→ Exercise instructions:
Scan the entries that follow and work out how many lines contain "stats". Give the number and nothing else.
(Beginning of Records shown)
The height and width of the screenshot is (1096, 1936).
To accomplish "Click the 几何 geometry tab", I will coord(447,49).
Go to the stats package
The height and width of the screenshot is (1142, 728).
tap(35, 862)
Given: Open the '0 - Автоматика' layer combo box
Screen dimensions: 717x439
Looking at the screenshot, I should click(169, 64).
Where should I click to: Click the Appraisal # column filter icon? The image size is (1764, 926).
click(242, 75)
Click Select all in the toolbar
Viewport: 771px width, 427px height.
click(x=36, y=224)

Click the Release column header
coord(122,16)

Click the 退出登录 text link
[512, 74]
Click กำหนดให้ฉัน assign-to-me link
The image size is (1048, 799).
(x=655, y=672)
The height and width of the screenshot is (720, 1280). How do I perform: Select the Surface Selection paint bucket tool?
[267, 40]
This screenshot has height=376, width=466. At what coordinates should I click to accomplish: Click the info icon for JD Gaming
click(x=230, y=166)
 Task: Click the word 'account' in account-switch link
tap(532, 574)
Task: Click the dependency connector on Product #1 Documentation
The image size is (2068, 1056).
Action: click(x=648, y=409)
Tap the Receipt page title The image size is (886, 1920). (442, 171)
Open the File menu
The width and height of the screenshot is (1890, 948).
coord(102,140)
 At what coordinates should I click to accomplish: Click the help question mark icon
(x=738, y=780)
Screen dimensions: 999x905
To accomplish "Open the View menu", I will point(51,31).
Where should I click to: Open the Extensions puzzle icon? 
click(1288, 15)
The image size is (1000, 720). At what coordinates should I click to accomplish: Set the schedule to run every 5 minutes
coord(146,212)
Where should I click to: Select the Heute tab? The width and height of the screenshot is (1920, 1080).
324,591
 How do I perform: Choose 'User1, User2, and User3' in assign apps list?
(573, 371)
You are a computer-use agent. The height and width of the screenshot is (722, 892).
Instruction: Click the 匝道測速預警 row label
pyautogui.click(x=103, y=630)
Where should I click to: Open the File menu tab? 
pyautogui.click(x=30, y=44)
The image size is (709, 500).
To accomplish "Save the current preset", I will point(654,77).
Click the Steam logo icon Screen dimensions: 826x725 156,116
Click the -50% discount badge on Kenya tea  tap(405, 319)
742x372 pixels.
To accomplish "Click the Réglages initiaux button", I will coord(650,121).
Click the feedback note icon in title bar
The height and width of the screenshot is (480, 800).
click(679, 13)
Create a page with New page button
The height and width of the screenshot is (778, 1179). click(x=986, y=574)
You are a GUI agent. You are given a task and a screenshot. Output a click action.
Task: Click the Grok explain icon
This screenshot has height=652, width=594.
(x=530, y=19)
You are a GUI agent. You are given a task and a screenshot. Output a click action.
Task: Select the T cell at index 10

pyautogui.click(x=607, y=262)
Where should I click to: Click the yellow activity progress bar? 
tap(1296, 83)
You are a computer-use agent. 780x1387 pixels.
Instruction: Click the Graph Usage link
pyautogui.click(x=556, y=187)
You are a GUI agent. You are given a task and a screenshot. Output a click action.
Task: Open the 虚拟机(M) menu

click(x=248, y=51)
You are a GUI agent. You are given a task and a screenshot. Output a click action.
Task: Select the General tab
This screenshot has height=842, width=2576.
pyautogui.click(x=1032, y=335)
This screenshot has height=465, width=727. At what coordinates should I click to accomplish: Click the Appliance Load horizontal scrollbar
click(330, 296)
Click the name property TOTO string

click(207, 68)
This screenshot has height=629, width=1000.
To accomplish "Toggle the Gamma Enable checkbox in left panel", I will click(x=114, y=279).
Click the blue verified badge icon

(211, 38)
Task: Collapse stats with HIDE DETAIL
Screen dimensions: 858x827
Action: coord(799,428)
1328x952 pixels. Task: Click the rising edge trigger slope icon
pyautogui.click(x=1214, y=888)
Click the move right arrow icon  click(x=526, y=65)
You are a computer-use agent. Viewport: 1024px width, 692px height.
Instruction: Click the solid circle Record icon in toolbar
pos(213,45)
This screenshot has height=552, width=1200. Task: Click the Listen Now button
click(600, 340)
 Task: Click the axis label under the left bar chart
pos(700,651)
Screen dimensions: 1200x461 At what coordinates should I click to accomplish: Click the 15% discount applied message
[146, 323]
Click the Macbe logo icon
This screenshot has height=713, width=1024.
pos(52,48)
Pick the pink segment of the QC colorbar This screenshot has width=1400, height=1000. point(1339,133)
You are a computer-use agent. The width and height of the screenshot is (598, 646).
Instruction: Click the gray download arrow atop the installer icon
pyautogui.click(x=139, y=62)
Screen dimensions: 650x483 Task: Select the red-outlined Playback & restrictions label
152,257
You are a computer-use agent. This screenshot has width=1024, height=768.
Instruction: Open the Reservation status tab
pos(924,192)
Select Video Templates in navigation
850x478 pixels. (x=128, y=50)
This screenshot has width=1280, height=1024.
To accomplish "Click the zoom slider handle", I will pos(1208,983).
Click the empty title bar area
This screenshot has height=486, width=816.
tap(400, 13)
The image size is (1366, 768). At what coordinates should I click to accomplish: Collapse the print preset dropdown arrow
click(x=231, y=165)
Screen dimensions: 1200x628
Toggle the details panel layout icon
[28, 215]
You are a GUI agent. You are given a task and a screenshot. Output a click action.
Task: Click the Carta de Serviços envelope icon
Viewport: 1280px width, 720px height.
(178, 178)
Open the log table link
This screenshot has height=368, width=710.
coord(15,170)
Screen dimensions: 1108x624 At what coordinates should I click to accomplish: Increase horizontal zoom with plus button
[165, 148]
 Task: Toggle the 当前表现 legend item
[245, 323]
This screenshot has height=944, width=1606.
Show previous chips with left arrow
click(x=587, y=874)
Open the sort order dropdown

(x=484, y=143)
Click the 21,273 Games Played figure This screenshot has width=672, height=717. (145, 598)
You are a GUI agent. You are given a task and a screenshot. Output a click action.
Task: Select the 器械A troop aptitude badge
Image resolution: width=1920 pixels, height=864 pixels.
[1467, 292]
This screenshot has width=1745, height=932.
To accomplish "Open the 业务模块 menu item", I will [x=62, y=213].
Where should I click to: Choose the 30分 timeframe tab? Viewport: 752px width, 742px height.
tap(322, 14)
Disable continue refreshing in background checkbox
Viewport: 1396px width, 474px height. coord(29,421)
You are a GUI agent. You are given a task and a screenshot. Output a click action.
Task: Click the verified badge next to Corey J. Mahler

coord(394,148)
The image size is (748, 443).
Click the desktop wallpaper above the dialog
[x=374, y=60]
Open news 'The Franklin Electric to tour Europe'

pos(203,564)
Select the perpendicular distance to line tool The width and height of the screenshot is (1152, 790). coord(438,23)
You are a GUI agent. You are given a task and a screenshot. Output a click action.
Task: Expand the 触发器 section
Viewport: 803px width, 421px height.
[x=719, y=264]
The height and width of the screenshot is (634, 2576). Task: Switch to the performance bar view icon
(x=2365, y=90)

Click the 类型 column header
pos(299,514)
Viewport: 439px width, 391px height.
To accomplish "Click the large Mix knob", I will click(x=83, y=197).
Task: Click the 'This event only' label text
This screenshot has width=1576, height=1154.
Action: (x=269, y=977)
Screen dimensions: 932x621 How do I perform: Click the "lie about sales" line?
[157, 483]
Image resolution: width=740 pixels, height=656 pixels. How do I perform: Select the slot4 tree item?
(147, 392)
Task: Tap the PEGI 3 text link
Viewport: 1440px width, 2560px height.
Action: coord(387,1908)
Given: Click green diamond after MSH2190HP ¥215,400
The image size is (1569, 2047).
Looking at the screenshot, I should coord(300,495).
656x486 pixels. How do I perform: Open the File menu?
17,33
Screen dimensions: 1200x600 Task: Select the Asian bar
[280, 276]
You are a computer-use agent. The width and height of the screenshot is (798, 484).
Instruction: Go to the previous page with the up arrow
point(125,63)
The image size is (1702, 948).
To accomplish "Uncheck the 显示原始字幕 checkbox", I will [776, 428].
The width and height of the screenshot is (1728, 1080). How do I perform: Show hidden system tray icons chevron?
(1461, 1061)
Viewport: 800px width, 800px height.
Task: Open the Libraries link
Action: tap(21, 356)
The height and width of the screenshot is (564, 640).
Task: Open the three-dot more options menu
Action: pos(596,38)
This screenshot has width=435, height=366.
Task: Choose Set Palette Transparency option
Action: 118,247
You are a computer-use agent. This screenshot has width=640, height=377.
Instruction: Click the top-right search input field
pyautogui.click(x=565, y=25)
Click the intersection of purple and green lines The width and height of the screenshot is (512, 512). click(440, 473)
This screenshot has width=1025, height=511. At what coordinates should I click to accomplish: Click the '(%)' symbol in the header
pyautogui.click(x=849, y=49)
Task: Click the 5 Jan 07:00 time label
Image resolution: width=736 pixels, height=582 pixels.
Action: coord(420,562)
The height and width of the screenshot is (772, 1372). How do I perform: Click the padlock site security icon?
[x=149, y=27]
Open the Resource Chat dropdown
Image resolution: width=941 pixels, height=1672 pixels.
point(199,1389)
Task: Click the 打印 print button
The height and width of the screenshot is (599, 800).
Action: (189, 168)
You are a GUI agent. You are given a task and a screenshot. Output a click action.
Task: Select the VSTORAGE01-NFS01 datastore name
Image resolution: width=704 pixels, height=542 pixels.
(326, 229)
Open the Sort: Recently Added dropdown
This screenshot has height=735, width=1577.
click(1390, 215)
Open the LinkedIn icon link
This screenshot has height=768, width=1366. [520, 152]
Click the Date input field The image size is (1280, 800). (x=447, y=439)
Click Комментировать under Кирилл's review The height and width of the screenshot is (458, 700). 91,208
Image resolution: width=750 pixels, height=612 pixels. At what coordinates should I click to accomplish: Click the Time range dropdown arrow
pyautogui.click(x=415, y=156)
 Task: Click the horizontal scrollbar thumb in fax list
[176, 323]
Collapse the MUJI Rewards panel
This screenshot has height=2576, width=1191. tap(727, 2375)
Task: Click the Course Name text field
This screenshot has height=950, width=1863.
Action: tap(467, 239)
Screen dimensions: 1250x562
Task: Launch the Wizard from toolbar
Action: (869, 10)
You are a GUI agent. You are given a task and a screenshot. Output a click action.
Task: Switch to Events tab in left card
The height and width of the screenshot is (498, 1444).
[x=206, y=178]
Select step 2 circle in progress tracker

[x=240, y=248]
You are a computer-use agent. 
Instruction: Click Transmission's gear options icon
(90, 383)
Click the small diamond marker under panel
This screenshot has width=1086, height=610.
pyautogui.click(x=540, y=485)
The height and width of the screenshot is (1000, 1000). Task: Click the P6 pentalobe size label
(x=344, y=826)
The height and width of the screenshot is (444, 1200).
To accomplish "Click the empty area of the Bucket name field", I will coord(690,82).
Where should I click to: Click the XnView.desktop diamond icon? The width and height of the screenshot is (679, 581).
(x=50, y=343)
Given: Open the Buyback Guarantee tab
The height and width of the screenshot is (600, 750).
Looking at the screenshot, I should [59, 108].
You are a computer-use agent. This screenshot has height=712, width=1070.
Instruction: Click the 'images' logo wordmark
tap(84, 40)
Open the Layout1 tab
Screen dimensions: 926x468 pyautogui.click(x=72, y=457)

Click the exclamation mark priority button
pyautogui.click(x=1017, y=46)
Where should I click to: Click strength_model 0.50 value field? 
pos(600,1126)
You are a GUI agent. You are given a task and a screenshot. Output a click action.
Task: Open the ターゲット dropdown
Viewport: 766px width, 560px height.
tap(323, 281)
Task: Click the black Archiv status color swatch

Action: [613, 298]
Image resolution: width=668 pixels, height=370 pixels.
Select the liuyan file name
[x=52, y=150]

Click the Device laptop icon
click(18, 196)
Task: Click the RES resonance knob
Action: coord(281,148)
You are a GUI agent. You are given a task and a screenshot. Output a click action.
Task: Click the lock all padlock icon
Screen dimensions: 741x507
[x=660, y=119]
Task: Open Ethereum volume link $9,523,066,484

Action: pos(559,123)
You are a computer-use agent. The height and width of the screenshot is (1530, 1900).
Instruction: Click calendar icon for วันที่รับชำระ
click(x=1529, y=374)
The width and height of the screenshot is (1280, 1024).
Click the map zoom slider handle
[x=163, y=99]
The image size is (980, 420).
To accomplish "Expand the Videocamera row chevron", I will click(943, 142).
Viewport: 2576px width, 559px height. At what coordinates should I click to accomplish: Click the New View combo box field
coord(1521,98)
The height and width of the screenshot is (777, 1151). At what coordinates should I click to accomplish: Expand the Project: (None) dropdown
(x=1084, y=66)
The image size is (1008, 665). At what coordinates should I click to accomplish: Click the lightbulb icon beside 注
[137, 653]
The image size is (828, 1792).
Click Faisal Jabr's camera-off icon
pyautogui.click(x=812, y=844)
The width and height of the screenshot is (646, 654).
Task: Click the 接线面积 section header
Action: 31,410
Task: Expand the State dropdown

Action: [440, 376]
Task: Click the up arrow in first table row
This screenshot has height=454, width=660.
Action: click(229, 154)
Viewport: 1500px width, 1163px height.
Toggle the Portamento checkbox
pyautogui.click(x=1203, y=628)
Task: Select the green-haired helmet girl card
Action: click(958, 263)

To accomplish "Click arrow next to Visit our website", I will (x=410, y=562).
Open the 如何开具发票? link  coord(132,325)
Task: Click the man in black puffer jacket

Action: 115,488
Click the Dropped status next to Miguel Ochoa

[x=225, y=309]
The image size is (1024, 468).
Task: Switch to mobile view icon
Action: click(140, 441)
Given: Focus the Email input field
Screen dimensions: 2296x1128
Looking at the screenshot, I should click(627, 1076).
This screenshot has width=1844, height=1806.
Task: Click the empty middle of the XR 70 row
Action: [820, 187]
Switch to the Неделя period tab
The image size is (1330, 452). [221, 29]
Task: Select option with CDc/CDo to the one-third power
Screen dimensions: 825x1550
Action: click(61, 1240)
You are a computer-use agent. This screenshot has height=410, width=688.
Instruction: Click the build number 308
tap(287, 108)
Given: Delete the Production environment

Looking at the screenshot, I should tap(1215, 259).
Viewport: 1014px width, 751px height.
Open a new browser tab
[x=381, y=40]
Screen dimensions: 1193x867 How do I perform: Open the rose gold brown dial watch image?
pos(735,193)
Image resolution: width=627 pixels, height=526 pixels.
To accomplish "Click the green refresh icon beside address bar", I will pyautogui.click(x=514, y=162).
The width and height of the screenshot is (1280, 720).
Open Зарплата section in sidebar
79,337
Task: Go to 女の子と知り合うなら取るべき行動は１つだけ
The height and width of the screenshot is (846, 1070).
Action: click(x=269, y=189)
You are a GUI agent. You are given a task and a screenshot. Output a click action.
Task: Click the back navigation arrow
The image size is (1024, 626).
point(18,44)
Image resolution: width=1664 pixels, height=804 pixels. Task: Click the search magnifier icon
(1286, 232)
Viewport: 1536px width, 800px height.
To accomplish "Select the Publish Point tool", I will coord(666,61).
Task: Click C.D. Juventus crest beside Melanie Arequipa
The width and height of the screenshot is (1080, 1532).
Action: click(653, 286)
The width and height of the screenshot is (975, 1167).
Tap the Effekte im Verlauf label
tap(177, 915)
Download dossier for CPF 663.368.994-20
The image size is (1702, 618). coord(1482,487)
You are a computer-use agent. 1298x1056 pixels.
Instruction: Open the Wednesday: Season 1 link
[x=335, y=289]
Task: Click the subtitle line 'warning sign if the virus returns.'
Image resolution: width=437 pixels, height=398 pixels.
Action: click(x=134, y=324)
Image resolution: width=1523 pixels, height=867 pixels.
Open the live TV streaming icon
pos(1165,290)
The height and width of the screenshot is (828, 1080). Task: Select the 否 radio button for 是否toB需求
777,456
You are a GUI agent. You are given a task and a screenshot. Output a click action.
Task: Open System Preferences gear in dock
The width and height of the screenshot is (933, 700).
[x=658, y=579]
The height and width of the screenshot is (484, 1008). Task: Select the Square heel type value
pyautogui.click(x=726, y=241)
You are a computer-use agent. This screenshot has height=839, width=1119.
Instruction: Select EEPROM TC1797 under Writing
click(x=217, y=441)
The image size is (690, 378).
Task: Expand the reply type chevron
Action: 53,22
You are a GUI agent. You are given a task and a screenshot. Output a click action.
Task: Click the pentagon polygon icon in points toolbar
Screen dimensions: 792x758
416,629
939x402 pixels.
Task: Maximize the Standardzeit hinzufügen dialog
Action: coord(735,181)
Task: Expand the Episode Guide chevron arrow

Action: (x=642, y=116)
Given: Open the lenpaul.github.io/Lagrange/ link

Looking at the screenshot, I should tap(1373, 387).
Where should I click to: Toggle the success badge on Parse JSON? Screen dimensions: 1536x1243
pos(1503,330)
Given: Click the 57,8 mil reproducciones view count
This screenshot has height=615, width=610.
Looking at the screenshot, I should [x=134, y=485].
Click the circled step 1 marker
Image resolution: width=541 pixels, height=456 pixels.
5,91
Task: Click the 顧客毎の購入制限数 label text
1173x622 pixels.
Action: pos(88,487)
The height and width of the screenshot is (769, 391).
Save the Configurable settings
(End of Records shown)
→ Solution to this problem:
2